Outre ces soins de tous les jours, un travail important était devenu l’objet des méditations et des recherches de M. de Montmorency. C’était un ouvrage ayant pour titre : Des Lois et des Institutions dans leurs rapports avec l’exercice de la bienfaisance, soit publique, soit privée. Personne n’était plus digne que lui de concevoir et d’exécuter cet ouvrage. Il ne lui a pas été permis de l’achever.

Nos suffrages venaient de l’appeler au milieu de nous, et il avait été heureux de les obtenir. C’est un engagement nouveau qu’il prenait envers les lettres, et tous les engagements qu’il prenait il savait les remplir. Bientôt après il reçut le plus honorable témoignage de confiance qu’un sujet puisse recevoir de son roi. La France apprit avec bonheur et bénit avec reconnaissance le choix du prince qui la gouverne ; elle-même eût désigné celui que la sagesse royale avait reconnu comme le plus digne de la haute fonction qui doit préparer dans l’avenir la destinée de trente millions d’hommes, et d’une longue postérité. Les qualités les plus nécessaires, il les possédait toutes ; un dévouement sans bornes à la monarchie, une piété douce et ferme, cette alliance de la religion et de la liberté, qu’il a lui-même si dignement proclamée dans le discours prononcé parmi nous ; une instruction solide et variée, et cet amour des lettres, si désirable à inspirer au prince qui doit occuper un jour le trône où furent assis Charles V, François Ier et Louis XIV ; de ces lettres qui perpétuent la gloire des rois en immortalisant leurs bienfaits, comme l’exprima si souvent l’auguste prédécesseur de Charles X, et que Charles X exprimait lui-même avec tant de bonté, en répondant au discours que l’Académie lui adressa dans les premiers jours de cette année.

Les princes, un naissant, ont des devoirs prévus et certains. Chargés de l’avenir des peuples, ils ont besoin de demander à l’histoire, dépositaire de la reconnaissance publique, quels sont ceux de leurs prédécesseurs qu’il faut imiter, quels sont ceux dont il faut craindre les exemples.
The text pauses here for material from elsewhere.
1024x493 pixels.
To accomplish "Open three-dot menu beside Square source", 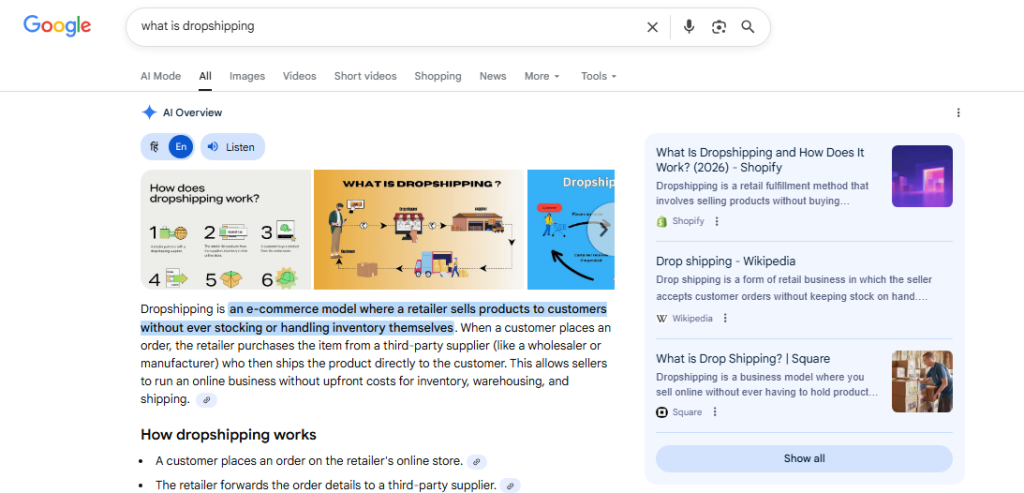I will coord(715,412).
Combien il sera facile à notre jeune Henri de trouver des modèles dans ses ancêtres, depuis Louis VI jusqu’à ce Louis XVIII dont nous fûmes tous les heureux sujets, qui donna de nouveaux fondements à la monarchie, et fit servir le pouvoir à consolider la liberté ! Pourquoi n’ajouterais-je pas que le prince destiné à avoir M. de Montmorency pour gouverneur, pourra se faire lire ou raconter sa vie ? là aussi, il trouvera de grandes leçons et de nobles exemples.
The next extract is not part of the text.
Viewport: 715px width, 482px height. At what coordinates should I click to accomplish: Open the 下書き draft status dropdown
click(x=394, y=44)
Trois mois ne s’étaient pas écoulés depuis que la confiance royale avait appelé M. de Montmorency à cette imposante fonction ; et il expire ! il expire ; et les circonstances de sa mort ne la rendront pas moins célèbre que sa vie. On sait quelle douleur a éclaté au moment où nous l’avons perdu, et combien elle a été universelle. Tous les ordres de citoyens ont environné son cercueil ; ils l’ont accompagné de leurs bénédictions et de leurs larmes jusqu’au dernier monument. Son nom vivra dans l’avenir comme celui des grands citoyens dont il fut d’abord l’imitateur, et auprès desquels il a mérité d’être, à son tour, placé comme modèle. Il semble que la mort investit d’une autorité plus forte encore les hommes vertueux ; elle a consacré leur vie, et leurs exemples deviennent de pieuses leçons pour la postérité.
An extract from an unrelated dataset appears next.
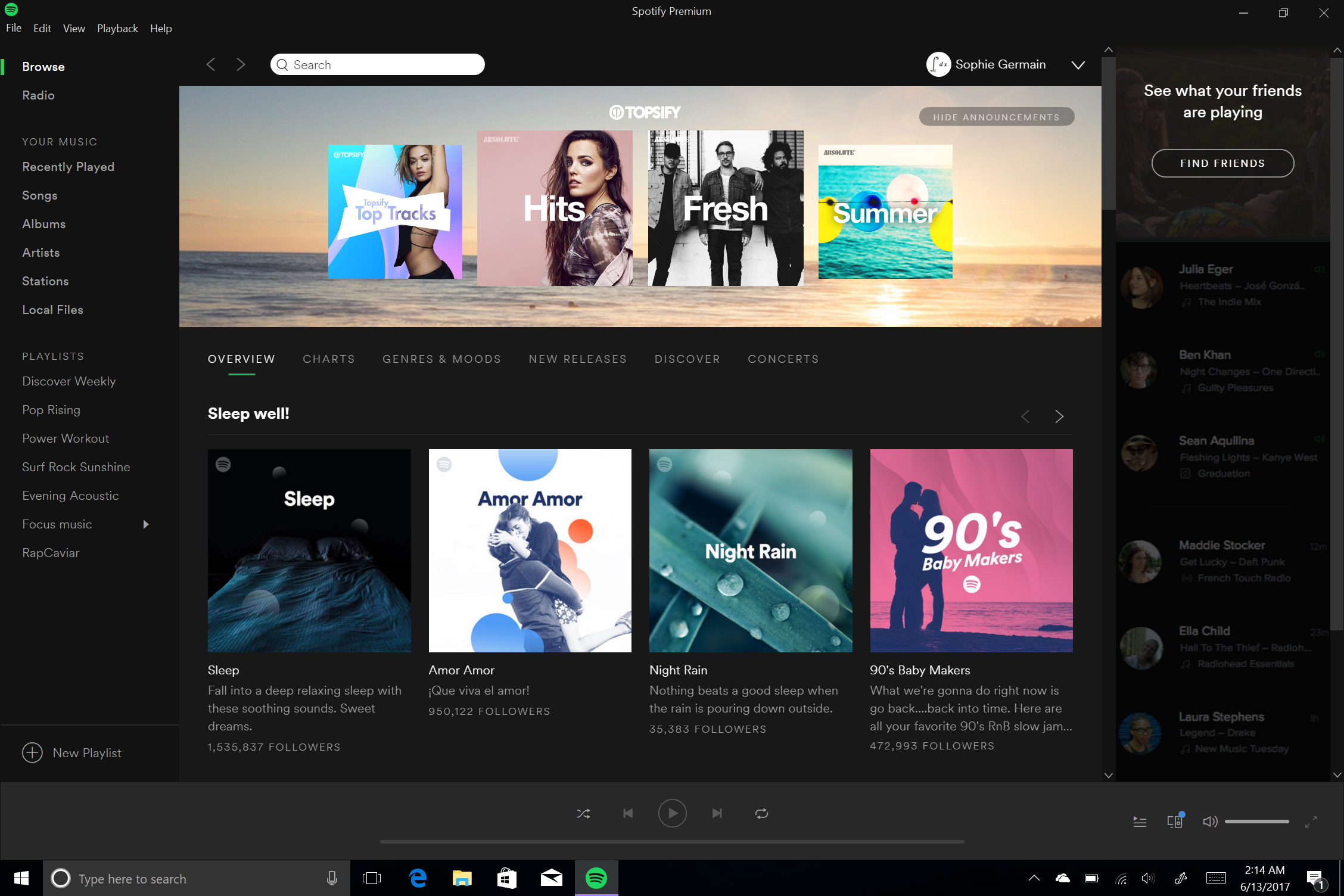1344x896 pixels.
Task: Click the devices available icon
Action: click(x=1175, y=820)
La postérité aimera également à se souvenir de cet hommage profond d’estime et de douleur, rendu à M. de Montmorency du haut du trône même. Il y a deux personnes en moi, disait Charles X, le roi et l’homme, et je ne sais lequel des deux est le plus affligé. Et qui pouvait mieux apprécier cette grande perte publique qu’un tel roi, qu’une telle famille ! Tant de vertus, combien elles devaient être chères à un monarque qui en donne l’exemple et veut les transmettre à ses descendants ! Qui n’admire, chaque jour, son infatigable charité ! plus on la sollicite, plus on la trouve active et forte ; elle semble renaître de son abondance même. Quel prince mérita mieux que nous redisions de lui ce qu’on disait de saint Louis, qu’il étoit d’un cœur si piteux aux pauvres et si doux aux sujets ? Toujours étendant jusqu’à ceux qui souffrent, et sur eux surtout, ses consolations paternelles, Charles X leur conserva une prédilection héréditaire ; car les pauvres, sous les Bourbons, furent toujours comme les fils aînés de la famille des rois.